[DATA FOR ANALYSIS]:
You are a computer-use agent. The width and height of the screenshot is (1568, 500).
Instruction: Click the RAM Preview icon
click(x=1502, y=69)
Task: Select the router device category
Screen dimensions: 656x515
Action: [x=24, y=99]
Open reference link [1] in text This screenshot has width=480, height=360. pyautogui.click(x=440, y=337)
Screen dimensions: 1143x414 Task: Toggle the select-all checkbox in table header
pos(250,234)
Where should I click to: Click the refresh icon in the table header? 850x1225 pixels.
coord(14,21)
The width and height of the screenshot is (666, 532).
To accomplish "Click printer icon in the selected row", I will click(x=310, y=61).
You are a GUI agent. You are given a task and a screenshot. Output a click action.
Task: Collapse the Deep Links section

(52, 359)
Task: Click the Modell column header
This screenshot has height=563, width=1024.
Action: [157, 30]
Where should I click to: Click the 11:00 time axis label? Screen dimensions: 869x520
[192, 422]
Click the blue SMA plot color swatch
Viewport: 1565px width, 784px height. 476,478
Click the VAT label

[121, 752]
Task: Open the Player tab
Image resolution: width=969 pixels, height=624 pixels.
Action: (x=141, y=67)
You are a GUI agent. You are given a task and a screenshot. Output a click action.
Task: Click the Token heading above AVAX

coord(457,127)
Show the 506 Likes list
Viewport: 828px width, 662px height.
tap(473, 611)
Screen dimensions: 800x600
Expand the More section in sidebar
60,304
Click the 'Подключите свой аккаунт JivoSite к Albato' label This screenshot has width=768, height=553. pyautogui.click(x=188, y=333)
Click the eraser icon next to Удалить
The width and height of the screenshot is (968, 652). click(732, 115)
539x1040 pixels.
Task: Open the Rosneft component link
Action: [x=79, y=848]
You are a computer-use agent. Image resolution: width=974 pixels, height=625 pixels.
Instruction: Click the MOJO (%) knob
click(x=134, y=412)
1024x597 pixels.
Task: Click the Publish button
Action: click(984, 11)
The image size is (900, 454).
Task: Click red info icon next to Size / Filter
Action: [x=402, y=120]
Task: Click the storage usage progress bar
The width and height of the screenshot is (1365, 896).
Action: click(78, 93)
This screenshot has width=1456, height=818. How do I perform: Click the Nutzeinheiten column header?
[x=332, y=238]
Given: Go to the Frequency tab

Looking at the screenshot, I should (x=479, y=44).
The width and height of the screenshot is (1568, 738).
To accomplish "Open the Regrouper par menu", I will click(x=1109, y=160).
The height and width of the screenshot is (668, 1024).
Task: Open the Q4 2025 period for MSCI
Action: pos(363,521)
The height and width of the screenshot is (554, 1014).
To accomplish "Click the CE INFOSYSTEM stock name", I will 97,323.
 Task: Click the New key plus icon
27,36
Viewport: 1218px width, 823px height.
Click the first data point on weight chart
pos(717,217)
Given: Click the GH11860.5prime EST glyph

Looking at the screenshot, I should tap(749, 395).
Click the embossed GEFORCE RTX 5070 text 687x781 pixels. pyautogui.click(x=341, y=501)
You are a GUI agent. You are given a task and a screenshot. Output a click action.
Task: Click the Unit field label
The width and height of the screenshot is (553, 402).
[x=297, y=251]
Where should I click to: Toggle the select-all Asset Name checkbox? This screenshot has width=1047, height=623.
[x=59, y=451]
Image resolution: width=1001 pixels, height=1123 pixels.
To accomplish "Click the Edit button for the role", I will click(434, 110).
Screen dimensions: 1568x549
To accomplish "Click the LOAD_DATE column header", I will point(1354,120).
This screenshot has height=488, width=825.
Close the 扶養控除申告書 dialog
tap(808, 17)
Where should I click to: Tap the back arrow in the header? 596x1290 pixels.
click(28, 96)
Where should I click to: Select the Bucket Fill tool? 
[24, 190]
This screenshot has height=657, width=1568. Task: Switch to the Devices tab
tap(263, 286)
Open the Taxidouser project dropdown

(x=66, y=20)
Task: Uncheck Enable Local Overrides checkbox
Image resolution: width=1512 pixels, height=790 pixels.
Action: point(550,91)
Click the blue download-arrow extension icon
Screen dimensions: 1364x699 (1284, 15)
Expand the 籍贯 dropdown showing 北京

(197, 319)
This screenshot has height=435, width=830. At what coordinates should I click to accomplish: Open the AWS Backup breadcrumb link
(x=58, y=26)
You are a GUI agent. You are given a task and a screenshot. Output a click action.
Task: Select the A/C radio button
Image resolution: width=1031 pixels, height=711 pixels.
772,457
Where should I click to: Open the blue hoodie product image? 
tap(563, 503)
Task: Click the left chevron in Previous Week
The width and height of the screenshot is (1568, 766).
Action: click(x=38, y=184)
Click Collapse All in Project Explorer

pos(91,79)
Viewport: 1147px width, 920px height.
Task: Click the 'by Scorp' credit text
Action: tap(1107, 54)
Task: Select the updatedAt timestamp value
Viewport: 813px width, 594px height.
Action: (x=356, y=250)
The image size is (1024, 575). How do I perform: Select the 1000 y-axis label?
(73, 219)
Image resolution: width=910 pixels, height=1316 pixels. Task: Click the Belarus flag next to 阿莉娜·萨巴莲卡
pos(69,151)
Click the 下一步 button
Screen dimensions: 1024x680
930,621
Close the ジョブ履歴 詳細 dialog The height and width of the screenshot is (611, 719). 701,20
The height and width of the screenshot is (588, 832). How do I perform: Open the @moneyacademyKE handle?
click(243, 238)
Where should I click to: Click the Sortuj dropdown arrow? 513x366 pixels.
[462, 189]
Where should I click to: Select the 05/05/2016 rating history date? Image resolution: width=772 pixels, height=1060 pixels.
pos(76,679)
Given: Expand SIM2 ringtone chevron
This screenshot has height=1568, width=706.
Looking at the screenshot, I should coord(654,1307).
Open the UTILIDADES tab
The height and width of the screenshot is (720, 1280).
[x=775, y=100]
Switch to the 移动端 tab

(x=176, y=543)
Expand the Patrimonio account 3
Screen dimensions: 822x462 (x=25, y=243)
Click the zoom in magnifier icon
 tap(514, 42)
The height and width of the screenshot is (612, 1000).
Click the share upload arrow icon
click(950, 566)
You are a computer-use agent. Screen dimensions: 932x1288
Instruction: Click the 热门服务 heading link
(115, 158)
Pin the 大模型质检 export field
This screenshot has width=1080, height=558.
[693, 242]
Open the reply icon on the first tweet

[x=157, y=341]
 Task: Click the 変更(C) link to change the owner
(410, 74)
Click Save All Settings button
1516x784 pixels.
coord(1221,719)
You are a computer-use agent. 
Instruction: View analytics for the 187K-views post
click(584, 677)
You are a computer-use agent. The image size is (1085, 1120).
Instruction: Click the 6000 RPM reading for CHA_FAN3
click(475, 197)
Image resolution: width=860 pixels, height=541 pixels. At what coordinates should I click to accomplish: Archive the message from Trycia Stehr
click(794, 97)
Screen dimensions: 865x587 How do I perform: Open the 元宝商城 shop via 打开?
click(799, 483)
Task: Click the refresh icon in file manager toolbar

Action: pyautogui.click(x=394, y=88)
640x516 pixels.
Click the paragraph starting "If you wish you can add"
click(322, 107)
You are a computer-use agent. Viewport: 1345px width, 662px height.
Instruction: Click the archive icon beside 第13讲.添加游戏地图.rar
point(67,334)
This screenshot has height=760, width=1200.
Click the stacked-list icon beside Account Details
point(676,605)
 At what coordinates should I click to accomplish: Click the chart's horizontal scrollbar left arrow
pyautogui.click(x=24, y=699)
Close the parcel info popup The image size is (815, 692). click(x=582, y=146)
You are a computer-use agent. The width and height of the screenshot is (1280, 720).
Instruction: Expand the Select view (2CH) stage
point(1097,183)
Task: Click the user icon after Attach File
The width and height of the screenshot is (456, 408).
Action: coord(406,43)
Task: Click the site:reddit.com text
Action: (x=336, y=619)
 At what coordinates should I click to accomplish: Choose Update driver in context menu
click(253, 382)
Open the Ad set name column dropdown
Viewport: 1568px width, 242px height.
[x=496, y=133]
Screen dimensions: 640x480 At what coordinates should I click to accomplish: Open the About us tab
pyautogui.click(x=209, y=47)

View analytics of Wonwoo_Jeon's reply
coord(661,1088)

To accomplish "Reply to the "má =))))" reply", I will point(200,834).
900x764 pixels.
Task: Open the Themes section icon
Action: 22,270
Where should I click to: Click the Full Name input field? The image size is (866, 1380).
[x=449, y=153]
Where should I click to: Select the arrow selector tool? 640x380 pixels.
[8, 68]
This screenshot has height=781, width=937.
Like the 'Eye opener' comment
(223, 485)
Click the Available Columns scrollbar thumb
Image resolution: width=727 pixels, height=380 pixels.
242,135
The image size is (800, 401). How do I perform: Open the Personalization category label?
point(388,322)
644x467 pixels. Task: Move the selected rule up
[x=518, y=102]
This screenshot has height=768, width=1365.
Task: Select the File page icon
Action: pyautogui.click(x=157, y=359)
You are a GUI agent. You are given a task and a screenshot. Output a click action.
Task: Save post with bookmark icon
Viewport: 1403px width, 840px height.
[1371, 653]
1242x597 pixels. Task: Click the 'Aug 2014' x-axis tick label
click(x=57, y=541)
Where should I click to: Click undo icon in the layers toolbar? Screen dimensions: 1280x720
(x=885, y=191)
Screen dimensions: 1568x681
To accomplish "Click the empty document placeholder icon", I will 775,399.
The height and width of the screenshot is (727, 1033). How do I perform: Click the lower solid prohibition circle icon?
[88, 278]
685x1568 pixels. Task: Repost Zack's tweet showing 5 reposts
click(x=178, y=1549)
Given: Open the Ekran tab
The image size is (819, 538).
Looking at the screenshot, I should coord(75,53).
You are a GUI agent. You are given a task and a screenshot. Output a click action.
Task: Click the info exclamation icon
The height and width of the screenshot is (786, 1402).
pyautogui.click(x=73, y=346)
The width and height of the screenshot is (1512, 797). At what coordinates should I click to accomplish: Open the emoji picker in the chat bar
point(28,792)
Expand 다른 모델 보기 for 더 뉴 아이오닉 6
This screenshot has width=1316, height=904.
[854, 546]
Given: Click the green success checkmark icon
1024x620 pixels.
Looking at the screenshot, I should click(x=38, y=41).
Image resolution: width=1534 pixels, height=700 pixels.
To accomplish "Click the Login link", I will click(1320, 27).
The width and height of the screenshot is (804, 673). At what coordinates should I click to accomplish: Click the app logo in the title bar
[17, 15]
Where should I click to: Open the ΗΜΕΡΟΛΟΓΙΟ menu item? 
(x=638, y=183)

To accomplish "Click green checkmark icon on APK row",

[WHAT TO WORK ON]: Repeat exactly the lines above, starting with the first line of the records and finishing with the line holding "You are a computer-use agent. Image". Add no other line.

[EXPECTED OUTPUT]:
You are a computer-use agent. The width and height of the screenshot is (1568, 500).
Instruction: Click the RAM Preview icon
click(x=1502, y=69)
Task: Select the router device category
Screen dimensions: 656x515
Action: [x=24, y=99]
Open reference link [1] in text This screenshot has width=480, height=360. pyautogui.click(x=440, y=337)
Screen dimensions: 1143x414 Task: Toggle the select-all checkbox in table header
pos(250,234)
Where should I click to: Click the refresh icon in the table header? 850x1225 pixels.
coord(14,21)
The width and height of the screenshot is (666, 532).
To accomplish "Click printer icon in the selected row", I will click(x=310, y=61).
You are a GUI agent. You are given a task and a screenshot. Output a click action.
Task: Collapse the Deep Links section

(52, 359)
Task: Click the Modell column header
This screenshot has height=563, width=1024.
Action: [157, 30]
Where should I click to: Click the 11:00 time axis label? Screen dimensions: 869x520
[192, 422]
Click the blue SMA plot color swatch
Viewport: 1565px width, 784px height. 476,478
Click the VAT label

[121, 752]
Task: Open the Player tab
Image resolution: width=969 pixels, height=624 pixels.
Action: (x=141, y=67)
You are a GUI agent. You are given a task and a screenshot. Output a click action.
Task: Click the Token heading above AVAX

coord(457,127)
Show the 506 Likes list
Viewport: 828px width, 662px height.
tap(473, 611)
Screen dimensions: 800x600
Expand the More section in sidebar
60,304
Click the 'Подключите свой аккаунт JivoSite к Albato' label This screenshot has width=768, height=553. pyautogui.click(x=188, y=333)
Click the eraser icon next to Удалить
The width and height of the screenshot is (968, 652). click(732, 115)
539x1040 pixels.
Task: Open the Rosneft component link
Action: [x=79, y=848]
You are a computer-use agent. Image resolution: width=974 pixels, height=625 pixels.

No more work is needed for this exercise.